- **Problem details**
Convert every line of the listing below into a numbered list, omitting any blank lines.

- **Listing**
──────────
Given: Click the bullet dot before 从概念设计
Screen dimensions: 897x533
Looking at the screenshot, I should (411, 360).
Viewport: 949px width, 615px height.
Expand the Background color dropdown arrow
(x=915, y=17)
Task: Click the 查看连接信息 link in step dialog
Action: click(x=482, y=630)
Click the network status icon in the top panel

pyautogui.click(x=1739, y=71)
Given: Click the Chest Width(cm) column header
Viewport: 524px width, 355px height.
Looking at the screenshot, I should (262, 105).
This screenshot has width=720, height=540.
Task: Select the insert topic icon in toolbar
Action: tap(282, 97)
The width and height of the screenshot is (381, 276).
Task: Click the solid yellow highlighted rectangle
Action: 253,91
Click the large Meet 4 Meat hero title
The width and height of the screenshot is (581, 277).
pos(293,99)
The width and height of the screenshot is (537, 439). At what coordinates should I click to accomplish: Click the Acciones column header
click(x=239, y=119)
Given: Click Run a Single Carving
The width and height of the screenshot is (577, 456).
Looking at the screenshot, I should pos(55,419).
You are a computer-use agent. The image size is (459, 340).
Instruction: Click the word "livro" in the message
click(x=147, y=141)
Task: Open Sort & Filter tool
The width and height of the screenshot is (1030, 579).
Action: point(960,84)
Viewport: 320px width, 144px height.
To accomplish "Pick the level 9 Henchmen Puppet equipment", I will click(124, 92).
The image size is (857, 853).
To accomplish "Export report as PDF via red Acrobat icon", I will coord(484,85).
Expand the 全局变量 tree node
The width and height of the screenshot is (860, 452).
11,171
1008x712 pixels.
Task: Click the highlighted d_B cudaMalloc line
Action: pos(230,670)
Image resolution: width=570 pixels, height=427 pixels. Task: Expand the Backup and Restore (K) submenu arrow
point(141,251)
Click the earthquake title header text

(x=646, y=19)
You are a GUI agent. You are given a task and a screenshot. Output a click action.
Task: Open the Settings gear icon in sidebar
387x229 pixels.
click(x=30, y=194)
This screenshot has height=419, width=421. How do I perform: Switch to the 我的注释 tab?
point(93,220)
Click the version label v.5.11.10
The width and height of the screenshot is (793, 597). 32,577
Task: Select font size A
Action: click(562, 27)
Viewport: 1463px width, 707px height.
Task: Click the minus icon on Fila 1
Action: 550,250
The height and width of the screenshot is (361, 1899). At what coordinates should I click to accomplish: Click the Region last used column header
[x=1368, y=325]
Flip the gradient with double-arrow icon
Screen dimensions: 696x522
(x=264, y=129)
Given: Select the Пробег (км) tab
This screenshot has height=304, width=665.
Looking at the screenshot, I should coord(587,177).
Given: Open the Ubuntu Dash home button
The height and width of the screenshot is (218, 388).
──────────
- **Output for this exercise**
1. Given: Click the bullet dot before 从概念设计
2. Screen dimensions: 897x533
3. Looking at the screenshot, I should (411, 360).
4. Viewport: 949px width, 615px height.
5. Expand the Background color dropdown arrow
6. (x=915, y=17)
7. Task: Click the 查看连接信息 link in step dialog
8. Action: click(x=482, y=630)
9. Click the network status icon in the top panel
10. pyautogui.click(x=1739, y=71)
11. Given: Click the Chest Width(cm) column header
12. Viewport: 524px width, 355px height.
13. Looking at the screenshot, I should (262, 105).
14. This screenshot has width=720, height=540.
15. Task: Select the insert topic icon in toolbar
16. Action: tap(282, 97)
17. The width and height of the screenshot is (381, 276).
18. Task: Click the solid yellow highlighted rectangle
19. Action: 253,91
20. Click the large Meet 4 Meat hero title
21. The width and height of the screenshot is (581, 277).
22. pos(293,99)
23. The width and height of the screenshot is (537, 439). At what coordinates should I click to accomplish: Click the Acciones column header
24. click(x=239, y=119)
25. Given: Click Run a Single Carving
26. The width and height of the screenshot is (577, 456).
27. Looking at the screenshot, I should pos(55,419).
28. You are a computer-use agent. The image size is (459, 340).
29. Instruction: Click the word "livro" in the message
30. click(x=147, y=141)
31. Task: Open Sort & Filter tool
32. The width and height of the screenshot is (1030, 579).
33. Action: point(960,84)
34. Viewport: 320px width, 144px height.
35. To accomplish "Pick the level 9 Henchmen Puppet equipment", I will click(124, 92).
36. The image size is (857, 853).
37. To accomplish "Export report as PDF via red Acrobat icon", I will coord(484,85).
38. Expand the 全局变量 tree node
39. The width and height of the screenshot is (860, 452).
40. 11,171
41. 1008x712 pixels.
42. Task: Click the highlighted d_B cudaMalloc line
43. Action: pos(230,670)
44. Image resolution: width=570 pixels, height=427 pixels. Task: Expand the Backup and Restore (K) submenu arrow
45. point(141,251)
46. Click the earthquake title header text
47. (x=646, y=19)
48. You are a GUI agent. You are given a task and a screenshot. Output a click action.
49. Task: Open the Settings gear icon in sidebar
50. 387x229 pixels.
51. click(x=30, y=194)
52. This screenshot has height=419, width=421. How do I perform: Switch to the 我的注释 tab?
53. point(93,220)
54. Click the version label v.5.11.10
55. The width and height of the screenshot is (793, 597). 32,577
56. Task: Select font size A
57. Action: click(562, 27)
58. Viewport: 1463px width, 707px height.
59. Task: Click the minus icon on Fila 1
60. Action: 550,250
61. The height and width of the screenshot is (361, 1899). At what coordinates should I click to accomplish: Click the Region last used column header
62. [x=1368, y=325]
63. Flip the gradient with double-arrow icon
64. Screen dimensions: 696x522
65. (x=264, y=129)
66. Given: Select the Пробег (км) tab
67. This screenshot has height=304, width=665.
68. Looking at the screenshot, I should coord(587,177).
69. Given: Open the Ubuntu Dash home button
70. The height and width of the screenshot is (218, 388).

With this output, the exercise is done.